3.6 Overview of Consumption Tax

Section 3: Taxes in Japan


This section discusses the aspects of Japan’s tax system that are most relevant to a foreign corporation or individual investing in Japan. Emphasis is placed on corporate tax structures, tax treaties, and personal taxes.


3.1   Overview of Japanese Corporate Tax System for Investment in Japan

3.2   Domestic-Sourced Income

3.3   Overview of Corporate Income Taxes (Corporate Tax, Corporate Inhabitant Tax, Enterprise Tax)

3.4   Overview of Withholding Income Tax

3.5   Tax Treaties

3.6   Overview of Consumption Tax

3.7   Overview of Personal Tax System

3.8   Other Principal Taxes

3.9   Other Principal Corporate Taxation Regarding International Transactions


3.6 Overview of Consumption Tax
The following domestic and import transactions, except for certain transactions deemed non-taxable, are subject to consumption tax. The consumption tax rate is 8% (national consumption tax rate of 6.3% and local consumption tax rate of 1.7%).However, the consumption tax rate will increase up to 10% (including local consumption tax rate of 2.2%) from April 1, 2017.

  1. Domestic transactions: the transfer or rental/lease of assets or the provision of services as a business in Japan by an enterprise for consideration.
  2. Import transactions: cargo retrieved from a bonded zone.

Financial transactions, capital transactions, and certain transactions in the areas of medical care, welfare and education are deemed non-taxable. Export transactions and export-like transactions such as international communications and international transport are exempt from consumption tax.


3.6.1 Self-Assessment and Payment
Enterprises engaged in domestic transactions (excluding enterprises that are exempt from consumption tax) and parties engaged in import transactions must file and pay consumption tax on their taxable bases by the methods and procedures respectively provided for them. (If the amount of consumption tax on the taxable base of an enterprise (unless a tax-exempt enterprise) is less than the amount of consumption tax on purchases calculated as being deductible by the prescribed method, the shortfall is refunded by filing.) To ensure that double taxation does not occur at the production and distribution stages, a scheme has been adopted allowing the deduction of consumption tax on purchasing from consumption tax on sales. In case of the prescribed cross-border supplies of electronic commerce by foreign enterprises, the Japanese enterprises who receive the provision of services on or after October 1, 2015, or foreign enterprises who provides the services on or after October 1, 2015 are responsible for tax filing.


3.6.2 Deduction of Purchase Tax
Consumption tax on purchasing (receipt of the transfer or rental/lease of assets or the provision of services from another party) may be deducted from consumption tax on the taxable base when calculating the amount of consumption tax to be paid. The amount of this deduction is limited, however, depending on the percentage of taxable sales. If taxable sales *1 during the base period *2 amounted to 50 million yen or less, the product of consumption tax on the taxable base multiplied by a given percentage determined by industry may be considered the consumption tax on purchasing for the current taxable year and allowed as a deduction if the prescribed notification is submitted to the director of the tax office.

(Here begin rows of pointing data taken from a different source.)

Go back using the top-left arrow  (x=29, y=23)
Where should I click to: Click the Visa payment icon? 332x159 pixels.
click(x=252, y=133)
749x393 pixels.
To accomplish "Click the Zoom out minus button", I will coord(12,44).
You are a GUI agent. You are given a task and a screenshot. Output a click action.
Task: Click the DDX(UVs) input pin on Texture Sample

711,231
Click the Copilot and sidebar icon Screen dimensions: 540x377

3.6.3 Tax Exempt Enterprises
Enterprises whose taxable sales *1 are 10 million yen or less for the base period *2 (excepting enterprises that have opted to be taxable)and that meet certain conditions are exempt from consumption tax filing/liability for the current year. However, enterprises can elect to be taxable enterprises if the prescribed notification is submitted to the director of the tax office. A company that has no base period, such as a newly established company, whose capital at the start of the taxable year is 10 million yen or more and in certain other cases cannot be a tax-exempt enterprise in that taxable year.

*1 In case where a corporation' s base period is not one year, the taxable sales during the base period are the amount obtained by prorating the balance during the below-mentioned base period in the prescribed manner.
*2 Base period: The base period is the full accounting period two years prior to current accounting year. A corporation may not have a full base period if it was a) newly established or b) changed its accounting period during the two-year prior period. The base period for such corporation is found by combining all accounting periods that commenced during this two-year prior period.